* Work order
Among the entries below, please repeat exactly and only the lines from the line containing "Пропонуйте свою власність" to the line containing "info@summerhomes.com (34, 1902)", both lines included.

Stored data:
++++++++++

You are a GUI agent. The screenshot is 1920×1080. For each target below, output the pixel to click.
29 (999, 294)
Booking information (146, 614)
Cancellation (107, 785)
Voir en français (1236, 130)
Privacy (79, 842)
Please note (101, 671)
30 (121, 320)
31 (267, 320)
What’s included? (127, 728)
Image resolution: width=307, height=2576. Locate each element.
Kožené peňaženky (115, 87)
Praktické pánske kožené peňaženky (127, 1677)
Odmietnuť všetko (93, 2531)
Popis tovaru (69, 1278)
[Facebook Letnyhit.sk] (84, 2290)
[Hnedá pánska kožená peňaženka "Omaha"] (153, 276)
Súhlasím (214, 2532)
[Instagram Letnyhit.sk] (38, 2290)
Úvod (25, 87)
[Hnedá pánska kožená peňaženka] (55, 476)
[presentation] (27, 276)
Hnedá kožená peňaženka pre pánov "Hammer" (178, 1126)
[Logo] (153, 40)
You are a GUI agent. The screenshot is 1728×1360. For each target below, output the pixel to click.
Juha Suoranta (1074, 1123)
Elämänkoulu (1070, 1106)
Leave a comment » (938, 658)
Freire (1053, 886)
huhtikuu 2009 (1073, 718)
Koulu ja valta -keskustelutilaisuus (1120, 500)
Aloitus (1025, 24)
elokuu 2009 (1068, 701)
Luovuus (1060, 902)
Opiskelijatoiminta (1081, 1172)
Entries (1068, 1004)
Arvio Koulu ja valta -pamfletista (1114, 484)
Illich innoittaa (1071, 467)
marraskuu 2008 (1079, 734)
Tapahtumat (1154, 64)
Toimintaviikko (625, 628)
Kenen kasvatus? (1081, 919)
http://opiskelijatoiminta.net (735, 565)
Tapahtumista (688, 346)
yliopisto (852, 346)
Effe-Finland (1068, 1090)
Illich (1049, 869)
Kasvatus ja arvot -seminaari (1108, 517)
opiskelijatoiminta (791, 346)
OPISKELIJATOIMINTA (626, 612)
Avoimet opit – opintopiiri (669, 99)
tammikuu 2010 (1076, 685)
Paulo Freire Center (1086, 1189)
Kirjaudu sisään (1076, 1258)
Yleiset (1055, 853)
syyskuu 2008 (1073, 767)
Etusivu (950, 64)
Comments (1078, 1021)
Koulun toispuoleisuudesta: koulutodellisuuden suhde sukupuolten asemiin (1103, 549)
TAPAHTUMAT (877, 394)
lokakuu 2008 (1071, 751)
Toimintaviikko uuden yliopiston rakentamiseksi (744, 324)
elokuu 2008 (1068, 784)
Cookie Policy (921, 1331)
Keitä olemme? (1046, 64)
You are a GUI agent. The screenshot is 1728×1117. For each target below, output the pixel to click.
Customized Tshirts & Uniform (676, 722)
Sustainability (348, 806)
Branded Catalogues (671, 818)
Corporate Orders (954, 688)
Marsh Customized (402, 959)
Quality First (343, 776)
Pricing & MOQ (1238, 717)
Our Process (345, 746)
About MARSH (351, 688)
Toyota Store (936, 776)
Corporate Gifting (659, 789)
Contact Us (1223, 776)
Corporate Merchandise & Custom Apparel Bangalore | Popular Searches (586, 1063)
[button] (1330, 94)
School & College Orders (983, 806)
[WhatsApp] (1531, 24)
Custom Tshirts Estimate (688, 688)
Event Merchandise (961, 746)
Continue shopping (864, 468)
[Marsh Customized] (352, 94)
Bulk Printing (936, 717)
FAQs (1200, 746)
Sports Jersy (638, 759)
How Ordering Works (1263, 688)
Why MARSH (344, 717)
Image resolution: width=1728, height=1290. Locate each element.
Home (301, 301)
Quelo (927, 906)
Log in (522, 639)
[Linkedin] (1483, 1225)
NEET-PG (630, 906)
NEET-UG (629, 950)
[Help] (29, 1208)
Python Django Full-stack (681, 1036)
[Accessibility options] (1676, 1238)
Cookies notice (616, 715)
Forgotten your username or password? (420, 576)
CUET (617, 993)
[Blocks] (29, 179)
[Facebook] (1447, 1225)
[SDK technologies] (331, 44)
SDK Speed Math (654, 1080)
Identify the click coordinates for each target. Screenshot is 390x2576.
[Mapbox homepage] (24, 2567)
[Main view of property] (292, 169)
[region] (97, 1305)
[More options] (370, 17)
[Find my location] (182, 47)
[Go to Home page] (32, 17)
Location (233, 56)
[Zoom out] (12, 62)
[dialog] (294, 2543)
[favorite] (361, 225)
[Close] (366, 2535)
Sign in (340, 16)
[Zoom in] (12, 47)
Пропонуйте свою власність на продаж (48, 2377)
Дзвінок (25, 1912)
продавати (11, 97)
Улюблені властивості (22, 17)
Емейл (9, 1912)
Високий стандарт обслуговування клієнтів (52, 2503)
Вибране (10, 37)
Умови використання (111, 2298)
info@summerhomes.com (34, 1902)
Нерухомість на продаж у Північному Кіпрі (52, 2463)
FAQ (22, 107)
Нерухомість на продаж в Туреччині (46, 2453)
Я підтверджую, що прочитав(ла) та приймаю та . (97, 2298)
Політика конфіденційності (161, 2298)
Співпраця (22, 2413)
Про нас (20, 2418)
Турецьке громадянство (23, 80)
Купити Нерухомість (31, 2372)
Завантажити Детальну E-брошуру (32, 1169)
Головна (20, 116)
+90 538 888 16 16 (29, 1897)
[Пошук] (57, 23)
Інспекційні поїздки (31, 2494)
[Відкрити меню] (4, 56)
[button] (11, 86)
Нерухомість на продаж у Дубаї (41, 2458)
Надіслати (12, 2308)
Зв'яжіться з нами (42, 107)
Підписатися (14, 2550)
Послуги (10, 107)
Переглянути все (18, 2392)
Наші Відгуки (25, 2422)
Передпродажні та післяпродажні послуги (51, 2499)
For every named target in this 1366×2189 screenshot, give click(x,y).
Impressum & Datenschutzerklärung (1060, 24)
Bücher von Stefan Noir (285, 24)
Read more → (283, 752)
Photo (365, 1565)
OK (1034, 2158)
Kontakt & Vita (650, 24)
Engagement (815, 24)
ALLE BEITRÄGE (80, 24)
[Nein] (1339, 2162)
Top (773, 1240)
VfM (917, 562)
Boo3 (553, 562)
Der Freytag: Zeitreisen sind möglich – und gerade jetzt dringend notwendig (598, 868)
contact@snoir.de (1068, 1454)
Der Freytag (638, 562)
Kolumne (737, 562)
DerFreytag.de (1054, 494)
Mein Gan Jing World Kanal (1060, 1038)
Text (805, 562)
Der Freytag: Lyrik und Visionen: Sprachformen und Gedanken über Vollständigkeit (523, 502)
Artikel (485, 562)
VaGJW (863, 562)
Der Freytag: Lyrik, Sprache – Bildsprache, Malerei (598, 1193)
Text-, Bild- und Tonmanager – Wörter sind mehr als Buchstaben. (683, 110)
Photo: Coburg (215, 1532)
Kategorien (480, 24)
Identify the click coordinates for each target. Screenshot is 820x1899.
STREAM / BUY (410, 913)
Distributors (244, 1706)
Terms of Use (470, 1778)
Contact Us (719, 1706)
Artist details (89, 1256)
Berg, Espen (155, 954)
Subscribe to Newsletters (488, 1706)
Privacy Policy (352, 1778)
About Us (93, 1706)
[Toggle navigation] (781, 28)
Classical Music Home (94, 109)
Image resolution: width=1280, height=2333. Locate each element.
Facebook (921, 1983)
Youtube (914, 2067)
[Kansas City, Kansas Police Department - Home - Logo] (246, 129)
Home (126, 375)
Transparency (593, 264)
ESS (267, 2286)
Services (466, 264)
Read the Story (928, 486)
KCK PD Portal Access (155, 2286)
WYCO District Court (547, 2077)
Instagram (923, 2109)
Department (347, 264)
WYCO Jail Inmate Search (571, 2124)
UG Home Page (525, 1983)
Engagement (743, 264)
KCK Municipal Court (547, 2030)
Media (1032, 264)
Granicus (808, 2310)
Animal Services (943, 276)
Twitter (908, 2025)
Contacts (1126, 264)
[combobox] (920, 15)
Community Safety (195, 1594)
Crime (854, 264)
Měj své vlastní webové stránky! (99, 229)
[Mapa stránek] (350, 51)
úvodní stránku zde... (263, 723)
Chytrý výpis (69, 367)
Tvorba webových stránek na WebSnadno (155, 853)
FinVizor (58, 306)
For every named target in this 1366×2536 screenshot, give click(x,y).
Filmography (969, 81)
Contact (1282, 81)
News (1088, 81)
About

++++++++++

* Solution to the exercise
Пропонуйте свою власність на продаж (48, 2377)
Дзвінок (25, 1912)
продавати (11, 97)
Улюблені властивості (22, 17)
Емейл (9, 1912)
Високий стандарт обслуговування клієнтів (52, 2503)
Вибране (10, 37)
Умови використання (111, 2298)
info@summerhomes.com (34, 1902)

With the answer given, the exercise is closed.